**Data provided**
————
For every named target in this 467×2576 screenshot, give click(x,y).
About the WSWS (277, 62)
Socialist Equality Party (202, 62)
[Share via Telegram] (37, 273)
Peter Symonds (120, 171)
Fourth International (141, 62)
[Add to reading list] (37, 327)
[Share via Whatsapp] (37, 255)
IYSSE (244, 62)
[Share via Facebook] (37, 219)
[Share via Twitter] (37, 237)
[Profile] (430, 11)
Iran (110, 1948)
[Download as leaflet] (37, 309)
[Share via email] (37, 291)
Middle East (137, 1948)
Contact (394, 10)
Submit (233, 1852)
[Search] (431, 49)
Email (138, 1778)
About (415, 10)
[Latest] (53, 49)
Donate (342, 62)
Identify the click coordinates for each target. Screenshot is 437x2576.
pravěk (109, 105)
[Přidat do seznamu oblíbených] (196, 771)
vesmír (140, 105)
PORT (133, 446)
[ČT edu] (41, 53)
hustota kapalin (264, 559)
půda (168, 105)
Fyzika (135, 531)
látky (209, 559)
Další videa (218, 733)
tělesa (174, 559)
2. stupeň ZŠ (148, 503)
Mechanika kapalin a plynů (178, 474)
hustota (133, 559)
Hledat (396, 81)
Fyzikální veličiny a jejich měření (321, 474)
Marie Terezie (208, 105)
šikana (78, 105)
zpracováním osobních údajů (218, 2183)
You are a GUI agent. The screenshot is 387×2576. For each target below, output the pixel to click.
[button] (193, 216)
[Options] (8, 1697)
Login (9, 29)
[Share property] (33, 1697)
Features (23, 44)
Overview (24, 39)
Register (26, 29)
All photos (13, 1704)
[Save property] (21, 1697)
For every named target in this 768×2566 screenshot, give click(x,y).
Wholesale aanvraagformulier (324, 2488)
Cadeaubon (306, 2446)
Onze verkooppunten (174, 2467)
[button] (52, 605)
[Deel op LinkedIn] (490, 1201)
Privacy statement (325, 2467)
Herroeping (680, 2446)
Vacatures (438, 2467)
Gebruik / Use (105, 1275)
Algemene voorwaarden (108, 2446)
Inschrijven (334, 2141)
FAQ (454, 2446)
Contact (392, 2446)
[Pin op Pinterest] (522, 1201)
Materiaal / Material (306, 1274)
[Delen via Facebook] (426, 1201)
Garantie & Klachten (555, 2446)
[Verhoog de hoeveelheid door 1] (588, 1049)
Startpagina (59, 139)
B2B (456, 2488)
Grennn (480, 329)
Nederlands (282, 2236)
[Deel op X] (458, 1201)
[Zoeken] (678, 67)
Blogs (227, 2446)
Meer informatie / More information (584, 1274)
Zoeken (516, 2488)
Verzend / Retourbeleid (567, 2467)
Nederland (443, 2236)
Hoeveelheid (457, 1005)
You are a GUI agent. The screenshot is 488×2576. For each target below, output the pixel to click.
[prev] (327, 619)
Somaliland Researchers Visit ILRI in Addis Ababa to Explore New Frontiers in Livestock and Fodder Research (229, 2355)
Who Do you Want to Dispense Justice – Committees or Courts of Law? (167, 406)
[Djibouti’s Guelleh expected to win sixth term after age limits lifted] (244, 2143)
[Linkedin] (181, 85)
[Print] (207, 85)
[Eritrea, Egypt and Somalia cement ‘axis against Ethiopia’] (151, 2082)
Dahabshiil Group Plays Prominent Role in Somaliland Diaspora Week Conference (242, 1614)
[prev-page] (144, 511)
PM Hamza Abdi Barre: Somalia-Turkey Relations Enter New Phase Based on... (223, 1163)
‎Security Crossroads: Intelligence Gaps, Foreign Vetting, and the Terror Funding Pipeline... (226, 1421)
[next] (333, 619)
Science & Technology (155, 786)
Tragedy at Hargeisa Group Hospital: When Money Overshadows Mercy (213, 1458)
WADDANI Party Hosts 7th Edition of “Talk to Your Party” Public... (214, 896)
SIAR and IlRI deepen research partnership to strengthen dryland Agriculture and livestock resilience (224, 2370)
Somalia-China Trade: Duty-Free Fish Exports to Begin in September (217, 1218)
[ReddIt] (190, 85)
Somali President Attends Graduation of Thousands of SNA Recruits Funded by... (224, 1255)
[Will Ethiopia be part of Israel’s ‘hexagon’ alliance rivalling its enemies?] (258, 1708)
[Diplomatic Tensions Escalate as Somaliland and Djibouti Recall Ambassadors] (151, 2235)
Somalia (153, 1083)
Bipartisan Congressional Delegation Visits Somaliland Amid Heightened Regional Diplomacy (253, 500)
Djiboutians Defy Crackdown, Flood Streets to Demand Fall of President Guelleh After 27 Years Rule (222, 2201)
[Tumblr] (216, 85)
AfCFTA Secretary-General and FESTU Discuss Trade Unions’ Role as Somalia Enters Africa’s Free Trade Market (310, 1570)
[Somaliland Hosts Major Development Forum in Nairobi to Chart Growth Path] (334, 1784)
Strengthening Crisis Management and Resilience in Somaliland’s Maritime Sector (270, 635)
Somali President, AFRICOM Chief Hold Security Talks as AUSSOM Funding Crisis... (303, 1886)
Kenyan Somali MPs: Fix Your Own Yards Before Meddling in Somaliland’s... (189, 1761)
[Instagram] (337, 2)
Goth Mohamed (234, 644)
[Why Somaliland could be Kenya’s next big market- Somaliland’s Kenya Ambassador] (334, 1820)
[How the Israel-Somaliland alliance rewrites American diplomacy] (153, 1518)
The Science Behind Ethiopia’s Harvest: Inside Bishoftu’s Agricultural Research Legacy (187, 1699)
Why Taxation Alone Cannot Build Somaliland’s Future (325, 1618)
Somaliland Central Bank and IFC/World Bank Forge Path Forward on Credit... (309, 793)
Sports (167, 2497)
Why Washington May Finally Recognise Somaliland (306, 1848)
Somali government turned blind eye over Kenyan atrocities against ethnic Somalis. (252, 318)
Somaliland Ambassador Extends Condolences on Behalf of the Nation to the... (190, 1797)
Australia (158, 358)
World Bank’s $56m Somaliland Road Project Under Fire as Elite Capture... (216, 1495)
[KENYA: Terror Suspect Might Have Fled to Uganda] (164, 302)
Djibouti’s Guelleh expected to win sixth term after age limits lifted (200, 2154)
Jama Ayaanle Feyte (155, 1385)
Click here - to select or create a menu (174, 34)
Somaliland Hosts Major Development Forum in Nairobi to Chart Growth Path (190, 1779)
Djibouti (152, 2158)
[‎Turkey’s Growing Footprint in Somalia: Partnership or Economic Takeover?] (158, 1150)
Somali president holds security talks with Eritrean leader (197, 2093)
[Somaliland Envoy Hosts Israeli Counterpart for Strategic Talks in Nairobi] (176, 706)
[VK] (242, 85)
————
**What to work on**
Copy out each line of the data above, exactly, if it lies between the line holding "Wholesale aanvraagformulier (324, 2488)" and the line holding "[Will Ethiopia be", inclusive; copy no other line.

**Output for this exercise**
Wholesale aanvraagformulier (324, 2488)
Cadeaubon (306, 2446)
Onze verkooppunten (174, 2467)
[button] (52, 605)
[Deel op LinkedIn] (490, 1201)
Privacy statement (325, 2467)
Herroeping (680, 2446)
Vacatures (438, 2467)
Gebruik / Use (105, 1275)
Algemene voorwaarden (108, 2446)
Inschrijven (334, 2141)
FAQ (454, 2446)
Contact (392, 2446)
[Pin op Pinterest] (522, 1201)
Materiaal / Material (306, 1274)
[Delen via Facebook] (426, 1201)
Garantie & Klachten (555, 2446)
[Verhoog de hoeveelheid door 1] (588, 1049)
Startpagina (59, 139)
B2B (456, 2488)
Grennn (480, 329)
Nederlands (282, 2236)
[Deel op X] (458, 1201)
[Zoeken] (678, 67)
Blogs (227, 2446)
Meer informatie / More information (584, 1274)
Zoeken (516, 2488)
Verzend / Retourbeleid (567, 2467)
Nederland (443, 2236)
Hoeveelheid (457, 1005)
You are a GUI agent. The screenshot is 488×2576. For each target below, output the pixel to click.
[prev] (327, 619)
Somaliland Researchers Visit ILRI in Addis Ababa to Explore New Frontiers in Livestock and Fodder Research (229, 2355)
Who Do you Want to Dispense Justice – Committees or Courts of Law? (167, 406)
[Djibouti’s Guelleh expected to win sixth term after age limits lifted] (244, 2143)
[Linkedin] (181, 85)
[Print] (207, 85)
[Eritrea, Egypt and Somalia cement ‘axis against Ethiopia’] (151, 2082)
Dahabshiil Group Plays Prominent Role in Somaliland Diaspora Week Conference (242, 1614)
[prev-page] (144, 511)
PM Hamza Abdi Barre: Somalia-Turkey Relations Enter New Phase Based on... (223, 1163)
‎Security Crossroads: Intelligence Gaps, Foreign Vetting, and the Terror Funding Pipeline... (226, 1421)
[next] (333, 619)
Science & Technology (155, 786)
Tragedy at Hargeisa Group Hospital: When Money Overshadows Mercy (213, 1458)
WADDANI Party Hosts 7th Edition of “Talk to Your Party” Public... (214, 896)
SIAR and IlRI deepen research partnership to strengthen dryland Agriculture and livestock resilience (224, 2370)
Somalia-China Trade: Duty-Free Fish Exports to Begin in September (217, 1218)
[ReddIt] (190, 85)
Somali President Attends Graduation of Thousands of SNA Recruits Funded by... (224, 1255)
[Will Ethiopia be part of Israel’s ‘hexagon’ alliance rivalling its enemies?] (258, 1708)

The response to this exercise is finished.